Game World!: Is GCC written in C or C++?

The GNU Compiler Collection (GCC) was, from its inception, written in C and compiled by a C compiler. Beginning in 2008, an effort was undertaken to change GCC so that it could be compiled by a C++ compiler and take advantage of a subset of C++ constructs. This effort was jump-started by a presentation by Ian Lance Taylor [PDF] at the June 2008 GCC summit. As with any major change, this one had its naysayers and its problems, as well as its proponents and successes.

Reasons

Taylor's slides list the reasons to commit to writing GCC in C++:

C++ is well-known and popular.
It's nearly a superset of C90, which GCC was then written in.
The C subset of C++ is as efficient as C.
C++ "supports cleaner code in several significant cases." It never requires "uglier" code.
C++ makes it harder to break interface boundaries, which leads to cleaner interfaces.

The popularity of C++ and its superset relationship to C speak for themselves. In stating that the C subset of C++ is as efficient as C, Taylor meant that if developers are concerned about efficiency, limiting themselves to C constructs will generate code that is just as efficient. Having cleaner interfaces is one of the main advantages of C++, or any object-oriented language. Saying that C++ never requires "uglier" code is a value judgment. However, saying that it supports "cleaner code in several significant cases" has a deep history, best demonstrated by gengtype.

According to the GCC Wiki:

As C does not have any means of reflection [...] gengtype was introduced to support some GCC-specific type and variable annotations, which in turn support garbage collection inside the compiler and precompiled headers. As such, gengtype is one big kludge of a rudimentary C lexer and parser.

What had happened was that developers were emulating features such as garbage collection, a vector class, and a tree class in C. This was the "ugly" code to which Taylor referred.

In his slides, Taylor also tried to address many of the initial objections: that C++ was slow, that it was complicated, that there would be a bootstrap problem, and that the Free Software Foundation (FSF) wouldn't like it. He addressed the speed issue by pointing out that the C subset of C++ is as efficient as C. As far as FSF went, Taylor wrote, "The FSF is not writing the code."

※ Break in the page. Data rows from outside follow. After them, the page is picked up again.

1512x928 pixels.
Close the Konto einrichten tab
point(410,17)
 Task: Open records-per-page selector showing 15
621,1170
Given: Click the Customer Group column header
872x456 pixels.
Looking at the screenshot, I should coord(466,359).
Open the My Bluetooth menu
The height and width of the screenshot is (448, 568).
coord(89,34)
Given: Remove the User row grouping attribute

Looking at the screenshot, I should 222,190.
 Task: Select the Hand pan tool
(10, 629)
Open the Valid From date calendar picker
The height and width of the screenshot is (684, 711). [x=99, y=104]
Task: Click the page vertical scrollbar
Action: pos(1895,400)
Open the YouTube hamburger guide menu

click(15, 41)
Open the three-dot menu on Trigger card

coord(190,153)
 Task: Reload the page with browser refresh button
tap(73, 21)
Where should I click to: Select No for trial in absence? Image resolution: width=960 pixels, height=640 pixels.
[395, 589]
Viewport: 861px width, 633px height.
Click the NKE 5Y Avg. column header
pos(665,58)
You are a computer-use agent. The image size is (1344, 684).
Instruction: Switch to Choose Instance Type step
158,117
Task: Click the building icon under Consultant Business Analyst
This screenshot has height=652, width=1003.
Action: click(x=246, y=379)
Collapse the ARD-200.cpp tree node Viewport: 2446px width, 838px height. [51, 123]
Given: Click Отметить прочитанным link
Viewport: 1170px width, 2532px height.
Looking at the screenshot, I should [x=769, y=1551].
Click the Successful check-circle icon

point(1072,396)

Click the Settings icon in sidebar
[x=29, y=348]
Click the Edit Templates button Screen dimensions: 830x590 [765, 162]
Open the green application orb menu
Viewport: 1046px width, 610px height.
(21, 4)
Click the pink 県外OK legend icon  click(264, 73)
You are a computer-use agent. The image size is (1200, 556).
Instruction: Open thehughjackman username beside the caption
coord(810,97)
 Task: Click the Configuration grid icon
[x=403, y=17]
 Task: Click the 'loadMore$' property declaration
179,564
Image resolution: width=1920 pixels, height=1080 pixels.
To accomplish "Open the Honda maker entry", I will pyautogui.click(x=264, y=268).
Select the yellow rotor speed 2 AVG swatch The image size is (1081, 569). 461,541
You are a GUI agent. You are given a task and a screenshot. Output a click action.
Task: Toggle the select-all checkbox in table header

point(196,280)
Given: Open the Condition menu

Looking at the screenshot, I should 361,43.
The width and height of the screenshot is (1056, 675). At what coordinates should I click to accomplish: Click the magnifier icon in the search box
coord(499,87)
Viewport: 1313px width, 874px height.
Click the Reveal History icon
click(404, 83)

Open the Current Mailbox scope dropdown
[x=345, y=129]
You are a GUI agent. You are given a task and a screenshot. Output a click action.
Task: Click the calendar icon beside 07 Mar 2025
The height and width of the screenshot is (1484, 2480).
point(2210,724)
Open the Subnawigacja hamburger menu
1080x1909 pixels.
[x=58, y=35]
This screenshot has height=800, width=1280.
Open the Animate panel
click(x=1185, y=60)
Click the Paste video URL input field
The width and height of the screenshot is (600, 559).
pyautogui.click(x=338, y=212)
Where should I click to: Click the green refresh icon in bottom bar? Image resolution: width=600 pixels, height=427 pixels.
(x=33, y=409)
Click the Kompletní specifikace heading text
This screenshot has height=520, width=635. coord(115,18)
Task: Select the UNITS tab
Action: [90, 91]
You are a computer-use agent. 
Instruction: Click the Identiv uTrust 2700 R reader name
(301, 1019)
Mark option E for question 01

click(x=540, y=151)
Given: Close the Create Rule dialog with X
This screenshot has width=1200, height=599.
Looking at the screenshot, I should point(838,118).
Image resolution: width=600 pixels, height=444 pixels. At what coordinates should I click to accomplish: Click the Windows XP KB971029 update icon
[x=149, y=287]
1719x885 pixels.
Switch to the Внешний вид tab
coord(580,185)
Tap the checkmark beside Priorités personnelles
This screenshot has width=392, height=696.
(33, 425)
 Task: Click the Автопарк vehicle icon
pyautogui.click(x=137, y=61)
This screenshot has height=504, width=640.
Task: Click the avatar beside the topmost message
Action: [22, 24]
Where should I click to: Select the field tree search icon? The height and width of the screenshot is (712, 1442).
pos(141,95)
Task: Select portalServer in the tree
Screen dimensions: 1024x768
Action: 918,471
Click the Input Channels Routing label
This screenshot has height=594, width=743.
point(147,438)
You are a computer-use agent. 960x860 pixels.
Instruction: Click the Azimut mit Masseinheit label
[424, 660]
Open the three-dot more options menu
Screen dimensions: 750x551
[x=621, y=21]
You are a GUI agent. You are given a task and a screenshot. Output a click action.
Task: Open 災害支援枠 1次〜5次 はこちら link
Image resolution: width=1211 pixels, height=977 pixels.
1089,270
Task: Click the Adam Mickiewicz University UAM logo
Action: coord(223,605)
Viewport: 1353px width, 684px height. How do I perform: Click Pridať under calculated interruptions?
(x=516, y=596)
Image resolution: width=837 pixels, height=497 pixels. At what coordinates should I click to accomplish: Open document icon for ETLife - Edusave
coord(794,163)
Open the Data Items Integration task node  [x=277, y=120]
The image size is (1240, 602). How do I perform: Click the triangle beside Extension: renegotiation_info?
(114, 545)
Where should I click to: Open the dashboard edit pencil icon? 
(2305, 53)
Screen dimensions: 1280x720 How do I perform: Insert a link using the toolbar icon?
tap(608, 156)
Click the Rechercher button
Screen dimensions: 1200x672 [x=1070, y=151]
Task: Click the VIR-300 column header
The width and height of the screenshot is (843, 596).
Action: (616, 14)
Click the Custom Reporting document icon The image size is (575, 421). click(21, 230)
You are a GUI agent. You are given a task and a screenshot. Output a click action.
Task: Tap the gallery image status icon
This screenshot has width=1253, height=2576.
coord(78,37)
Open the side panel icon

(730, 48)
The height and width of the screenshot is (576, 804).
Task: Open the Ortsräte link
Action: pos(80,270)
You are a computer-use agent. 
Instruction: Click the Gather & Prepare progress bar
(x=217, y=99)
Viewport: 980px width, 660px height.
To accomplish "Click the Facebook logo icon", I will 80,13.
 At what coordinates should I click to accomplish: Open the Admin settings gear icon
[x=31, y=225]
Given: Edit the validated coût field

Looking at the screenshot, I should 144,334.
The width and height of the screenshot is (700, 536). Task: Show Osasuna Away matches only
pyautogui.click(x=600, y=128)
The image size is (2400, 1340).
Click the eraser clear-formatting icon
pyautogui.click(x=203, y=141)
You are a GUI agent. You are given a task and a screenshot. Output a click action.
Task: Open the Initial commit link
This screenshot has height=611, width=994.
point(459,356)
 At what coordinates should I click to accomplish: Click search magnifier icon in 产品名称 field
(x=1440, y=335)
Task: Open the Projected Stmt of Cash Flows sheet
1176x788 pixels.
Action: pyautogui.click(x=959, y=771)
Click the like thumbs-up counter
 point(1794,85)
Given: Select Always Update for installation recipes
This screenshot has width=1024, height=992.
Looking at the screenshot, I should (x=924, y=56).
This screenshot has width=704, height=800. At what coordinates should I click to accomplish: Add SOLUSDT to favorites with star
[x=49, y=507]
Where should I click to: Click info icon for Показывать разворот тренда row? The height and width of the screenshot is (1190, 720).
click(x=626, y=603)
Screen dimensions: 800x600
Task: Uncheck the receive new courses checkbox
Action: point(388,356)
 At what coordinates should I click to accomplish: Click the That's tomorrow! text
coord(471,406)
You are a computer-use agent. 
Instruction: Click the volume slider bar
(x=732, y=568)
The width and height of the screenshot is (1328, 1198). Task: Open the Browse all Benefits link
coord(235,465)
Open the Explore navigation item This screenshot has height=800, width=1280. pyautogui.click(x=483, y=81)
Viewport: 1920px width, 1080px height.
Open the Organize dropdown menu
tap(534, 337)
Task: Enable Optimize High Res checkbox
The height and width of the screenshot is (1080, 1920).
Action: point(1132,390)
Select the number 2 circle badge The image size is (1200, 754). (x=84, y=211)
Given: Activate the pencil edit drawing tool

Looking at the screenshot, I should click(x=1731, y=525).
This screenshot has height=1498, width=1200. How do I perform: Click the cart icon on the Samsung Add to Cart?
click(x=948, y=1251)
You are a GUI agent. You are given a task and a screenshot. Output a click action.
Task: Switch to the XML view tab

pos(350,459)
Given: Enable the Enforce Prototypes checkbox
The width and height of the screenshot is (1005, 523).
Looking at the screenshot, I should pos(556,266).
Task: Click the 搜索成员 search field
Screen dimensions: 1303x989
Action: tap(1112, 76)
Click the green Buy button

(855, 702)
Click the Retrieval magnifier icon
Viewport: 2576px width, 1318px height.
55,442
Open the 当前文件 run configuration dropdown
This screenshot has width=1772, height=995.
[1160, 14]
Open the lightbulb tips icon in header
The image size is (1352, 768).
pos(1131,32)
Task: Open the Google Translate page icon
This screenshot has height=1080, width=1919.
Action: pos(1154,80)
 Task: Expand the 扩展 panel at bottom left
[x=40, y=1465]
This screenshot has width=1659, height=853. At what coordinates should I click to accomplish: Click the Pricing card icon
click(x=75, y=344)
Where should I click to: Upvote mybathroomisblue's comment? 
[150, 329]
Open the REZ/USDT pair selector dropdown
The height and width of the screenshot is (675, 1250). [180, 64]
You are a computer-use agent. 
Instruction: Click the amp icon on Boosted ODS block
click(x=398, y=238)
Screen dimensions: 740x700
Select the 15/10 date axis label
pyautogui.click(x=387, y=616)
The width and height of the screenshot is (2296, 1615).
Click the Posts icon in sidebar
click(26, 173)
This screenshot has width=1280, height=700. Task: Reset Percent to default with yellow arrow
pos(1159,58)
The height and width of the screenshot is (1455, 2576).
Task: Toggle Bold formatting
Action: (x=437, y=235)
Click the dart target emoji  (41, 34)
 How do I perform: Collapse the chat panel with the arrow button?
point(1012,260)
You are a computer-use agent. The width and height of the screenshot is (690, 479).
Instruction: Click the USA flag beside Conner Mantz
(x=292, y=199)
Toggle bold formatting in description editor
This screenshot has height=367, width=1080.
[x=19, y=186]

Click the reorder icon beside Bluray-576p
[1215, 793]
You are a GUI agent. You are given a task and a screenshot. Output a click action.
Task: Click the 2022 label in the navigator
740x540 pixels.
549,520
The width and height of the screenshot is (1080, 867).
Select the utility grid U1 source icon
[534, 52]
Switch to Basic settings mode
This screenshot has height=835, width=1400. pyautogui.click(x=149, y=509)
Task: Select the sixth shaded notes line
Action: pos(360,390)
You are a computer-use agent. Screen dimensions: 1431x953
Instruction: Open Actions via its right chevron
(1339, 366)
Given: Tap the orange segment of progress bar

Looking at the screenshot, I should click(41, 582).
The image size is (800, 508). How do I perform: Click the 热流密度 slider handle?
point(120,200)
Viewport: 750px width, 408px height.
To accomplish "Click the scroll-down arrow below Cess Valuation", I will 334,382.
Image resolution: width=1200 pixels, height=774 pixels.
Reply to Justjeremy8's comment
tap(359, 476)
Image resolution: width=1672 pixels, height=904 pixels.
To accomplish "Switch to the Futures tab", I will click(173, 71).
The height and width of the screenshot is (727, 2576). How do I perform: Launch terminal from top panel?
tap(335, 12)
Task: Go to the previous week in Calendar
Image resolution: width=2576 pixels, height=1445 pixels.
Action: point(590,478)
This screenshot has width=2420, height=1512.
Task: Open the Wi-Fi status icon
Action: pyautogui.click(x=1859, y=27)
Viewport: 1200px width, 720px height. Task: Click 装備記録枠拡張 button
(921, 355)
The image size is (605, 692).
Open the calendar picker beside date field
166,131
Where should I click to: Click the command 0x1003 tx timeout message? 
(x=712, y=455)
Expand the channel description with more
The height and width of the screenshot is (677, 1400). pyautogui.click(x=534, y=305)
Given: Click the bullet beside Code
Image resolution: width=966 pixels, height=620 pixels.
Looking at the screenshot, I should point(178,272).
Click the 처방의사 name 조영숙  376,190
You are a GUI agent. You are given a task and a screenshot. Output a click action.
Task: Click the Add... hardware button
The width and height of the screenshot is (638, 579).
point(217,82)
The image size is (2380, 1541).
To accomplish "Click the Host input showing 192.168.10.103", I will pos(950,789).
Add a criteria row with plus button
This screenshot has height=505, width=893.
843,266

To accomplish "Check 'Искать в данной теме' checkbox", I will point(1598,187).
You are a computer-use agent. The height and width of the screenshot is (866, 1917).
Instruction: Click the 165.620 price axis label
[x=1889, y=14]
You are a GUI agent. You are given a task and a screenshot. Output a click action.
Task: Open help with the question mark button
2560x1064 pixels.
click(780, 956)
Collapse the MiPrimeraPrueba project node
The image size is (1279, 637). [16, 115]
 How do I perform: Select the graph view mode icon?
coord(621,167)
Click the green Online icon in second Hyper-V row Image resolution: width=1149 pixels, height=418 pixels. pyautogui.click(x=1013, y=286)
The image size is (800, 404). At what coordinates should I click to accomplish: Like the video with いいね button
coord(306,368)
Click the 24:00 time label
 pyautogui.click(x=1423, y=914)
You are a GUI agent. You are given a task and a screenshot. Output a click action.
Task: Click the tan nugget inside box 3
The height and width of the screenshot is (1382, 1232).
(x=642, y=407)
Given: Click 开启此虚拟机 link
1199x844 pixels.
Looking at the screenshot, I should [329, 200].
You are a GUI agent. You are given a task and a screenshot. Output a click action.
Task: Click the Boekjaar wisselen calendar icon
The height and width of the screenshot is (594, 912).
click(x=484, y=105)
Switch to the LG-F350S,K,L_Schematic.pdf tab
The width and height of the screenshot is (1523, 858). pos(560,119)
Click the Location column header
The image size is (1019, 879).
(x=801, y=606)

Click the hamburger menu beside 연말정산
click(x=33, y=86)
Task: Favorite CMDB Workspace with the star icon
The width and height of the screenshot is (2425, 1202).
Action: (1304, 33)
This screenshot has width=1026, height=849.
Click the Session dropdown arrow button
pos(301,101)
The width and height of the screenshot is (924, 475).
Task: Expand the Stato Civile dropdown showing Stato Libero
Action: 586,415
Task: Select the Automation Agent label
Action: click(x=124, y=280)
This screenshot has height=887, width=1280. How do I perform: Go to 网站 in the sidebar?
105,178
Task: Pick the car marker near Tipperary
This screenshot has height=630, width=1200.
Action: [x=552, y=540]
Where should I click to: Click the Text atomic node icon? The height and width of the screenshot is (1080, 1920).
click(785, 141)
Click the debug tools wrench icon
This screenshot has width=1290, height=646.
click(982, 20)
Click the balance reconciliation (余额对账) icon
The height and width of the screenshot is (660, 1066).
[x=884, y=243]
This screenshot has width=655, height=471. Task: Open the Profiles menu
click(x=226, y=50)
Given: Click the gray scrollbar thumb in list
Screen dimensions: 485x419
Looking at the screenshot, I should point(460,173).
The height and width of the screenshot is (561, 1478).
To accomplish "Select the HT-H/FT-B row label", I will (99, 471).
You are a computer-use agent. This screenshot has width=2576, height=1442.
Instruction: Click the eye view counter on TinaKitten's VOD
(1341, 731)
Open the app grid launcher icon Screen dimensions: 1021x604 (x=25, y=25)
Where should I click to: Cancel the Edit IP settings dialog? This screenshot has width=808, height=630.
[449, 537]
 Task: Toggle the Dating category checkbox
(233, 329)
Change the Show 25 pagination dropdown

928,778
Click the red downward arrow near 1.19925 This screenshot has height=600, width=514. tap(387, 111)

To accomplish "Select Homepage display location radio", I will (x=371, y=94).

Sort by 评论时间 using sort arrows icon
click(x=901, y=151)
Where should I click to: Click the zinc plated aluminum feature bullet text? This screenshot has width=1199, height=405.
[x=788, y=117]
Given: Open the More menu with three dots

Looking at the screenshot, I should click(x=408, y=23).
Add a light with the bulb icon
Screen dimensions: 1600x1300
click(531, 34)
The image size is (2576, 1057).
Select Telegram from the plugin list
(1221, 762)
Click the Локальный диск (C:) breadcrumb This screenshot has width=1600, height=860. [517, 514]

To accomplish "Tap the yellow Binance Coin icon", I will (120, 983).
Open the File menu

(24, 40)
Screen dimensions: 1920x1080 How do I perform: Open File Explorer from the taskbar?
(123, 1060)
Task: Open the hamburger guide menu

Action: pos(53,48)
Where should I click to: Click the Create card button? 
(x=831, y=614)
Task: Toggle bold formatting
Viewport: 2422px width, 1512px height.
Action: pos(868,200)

The complexity of a language is in the eye of the beholder. Many GCC developers were primarily, or exclusively, C programmers, so of necessity there would be a time period in which they would be less productive, and/or might use C++ in ways that negated all its purported benefits. To combat that problem, Taylor hoped to develop coding standards that limited development to a subset of C++.

The bootstrap problem could be resolved by ensuring that GCC version N-1 could always build GCC version N, and that they could link statically against libstdc++. GCC version N-1 must be linked against libstdc++ N-1 while it is building GCC N and libstdc++ N; GCC N, in turn, will need libstdc++ N. Static linking ensures that each version of the compiler runs with the appropriate version of the library.

For many years prior to 2008, there had been general agreement to restrict GCC code to a common subset of C and C++, according to Taylor (via email). However, there was a great deal of resistance to replacing the C compiler with a C++ compiler. At the 2008 GCC summit, Taylor took a poll on how large that resistance was, and approximately 40% were opposed. The C++ boosters paid close attention to identifying and addressing the specific objections raised by C++ opponents (speed, memory usage, inexperience of developers, and so on), so that each year thereafter the size of the opposition shrank significantly. Most of these discussions took place at the GCC summits and via unlogged IRC chats. Therefore, the only available record is in the GCC mailing list archives.

First steps

The first step, a proper baby step, was merely to try to compile the existing C code base with a C++ compiler. While Taylor was still at the conference, he created a gcc-in-cxx branch for experimenting with building GCC with a C++ compiler. Developers were quick to announce their intention to work on the project. The initial build attempts encountered many errors and warnings, which were then cleaned up.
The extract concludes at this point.